During the litigation before the Workers' Compensation Judge (WCJ), the injured worker went back to work on a part-time basis. The WCJ granted the Claim Petition and awarded ongoing Workers' Comp benefits, based on the injured worker's earnings.

Subsequently, the UEGF filed a Petition for Suspension, alleging that the injured worker was not legally able to work in this Country, and was capable of some employment, making him ineligible for continued PA Workers' Compensation benefits. According to the Commonwealth Court, a suspension of benefits is proper when a Claimant's loss of earning power is caused by his status as an unauthorized alien and not his work injury.



Temporary employee entitled to maximum benefits - Tennessee

A staffing agency employee, who developed severe carpal tunnel syndrome in his right hand after three weeks on a temporary job, underwent surgery and was released to return to work with no restrictions, and assigned a 4% permanent medical impairment rating. As a result of the injury, the temporary assignment was ended and the staffing agency terminated the injured employee as part of its standard business practice.

The employee went on to work as a security guard at an ammunition manufacturing firm. Under Tennessee law, workers whose employers return them to a wage less than what they earned at the time of injury are eligible for maximum benefits of up to six times their medical impairment rating. In Timmy Dale Britt v. Dyer's Employment Agency, the Tennessee Supreme Court unanimously reversed a decision of the Special Workers' Compensation Appeals Panel that held the staffing agency could not be faulted for the employer's termination of the temporary employee. According to the Supreme Court, "The relevant inquiry is whether the pre-injury employer returned the injured employee to work at a wage equal to or greater than the pre-injury wage." Tennessee Workers' Comp law does not distinguish between temporary and permanent employees.



Appellate Court refuses to adopt the Substantially Certain Rule related to intentional torts - Tennessee

In Rodgers v. GCA Servs. Group, Inc the requirement that janitorial employees work for extended periods of time in close proximity to mold, mildew and other hazardous conditions after the discovery of standing water, mildew, mold and other potential contaminants was not sufficient to open the employer to intentional tort liability, held a Tennessee appellate court recently. Acknowledging that a number of other jurisdictions had adopted the "substantially certain" exception to intentionality, the Tennessee court indicated that prior court decisions within the state had refused to do so.



Workers' Compensation exclusive remedy for custodian who suffered emotional distress after cleaning up student's suicide - Washington

Workers' Compensation is the exclusive remedy for a school custodian who sued for emotional distress after she cleaned up the scene of a student's suicide, a Washington appellate court ruled. The custodian recognized the victim and also picked up a book bag containing a bomb that was detonated by a bomb squad, cleaned up the memorials to the student and was distressed by the crying of students in grief counseling sessions.

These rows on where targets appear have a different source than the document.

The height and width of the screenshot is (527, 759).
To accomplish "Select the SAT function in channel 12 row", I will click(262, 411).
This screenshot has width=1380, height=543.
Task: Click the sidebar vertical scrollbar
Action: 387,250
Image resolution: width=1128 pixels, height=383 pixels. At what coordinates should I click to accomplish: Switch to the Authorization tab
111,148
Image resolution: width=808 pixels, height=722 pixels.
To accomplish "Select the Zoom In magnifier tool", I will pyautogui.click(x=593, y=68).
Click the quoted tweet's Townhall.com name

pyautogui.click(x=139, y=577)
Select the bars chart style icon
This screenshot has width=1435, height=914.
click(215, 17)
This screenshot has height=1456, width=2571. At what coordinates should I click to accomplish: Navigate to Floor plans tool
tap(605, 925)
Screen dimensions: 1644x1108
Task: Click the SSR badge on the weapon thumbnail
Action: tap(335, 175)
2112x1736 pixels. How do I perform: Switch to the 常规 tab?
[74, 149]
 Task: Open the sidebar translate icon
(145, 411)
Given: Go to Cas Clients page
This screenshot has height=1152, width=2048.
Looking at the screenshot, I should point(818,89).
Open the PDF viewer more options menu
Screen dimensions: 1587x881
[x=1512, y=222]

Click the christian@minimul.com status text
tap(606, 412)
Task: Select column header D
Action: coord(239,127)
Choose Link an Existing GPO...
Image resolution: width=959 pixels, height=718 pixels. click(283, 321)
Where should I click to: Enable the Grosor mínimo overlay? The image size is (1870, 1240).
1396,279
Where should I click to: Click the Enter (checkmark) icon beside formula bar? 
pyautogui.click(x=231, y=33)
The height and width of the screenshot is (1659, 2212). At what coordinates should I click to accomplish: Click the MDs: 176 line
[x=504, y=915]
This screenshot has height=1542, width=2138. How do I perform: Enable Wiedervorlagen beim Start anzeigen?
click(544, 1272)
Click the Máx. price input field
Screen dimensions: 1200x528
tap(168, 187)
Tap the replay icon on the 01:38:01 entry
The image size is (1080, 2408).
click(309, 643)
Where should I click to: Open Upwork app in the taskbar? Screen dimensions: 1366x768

The custodian sued the school district and the superintendent in May 2007, claiming intentional and negligent infliction of emotional distress. After a series of appeals, a trial court found and the Court of Appeals agreed, that Workers' Comp was the exclusive remedy. The court concluded that one traumatic event rather than several caused the PTSD, which classified her condition as an industrial accident under Washington's Industrial Insurance Act.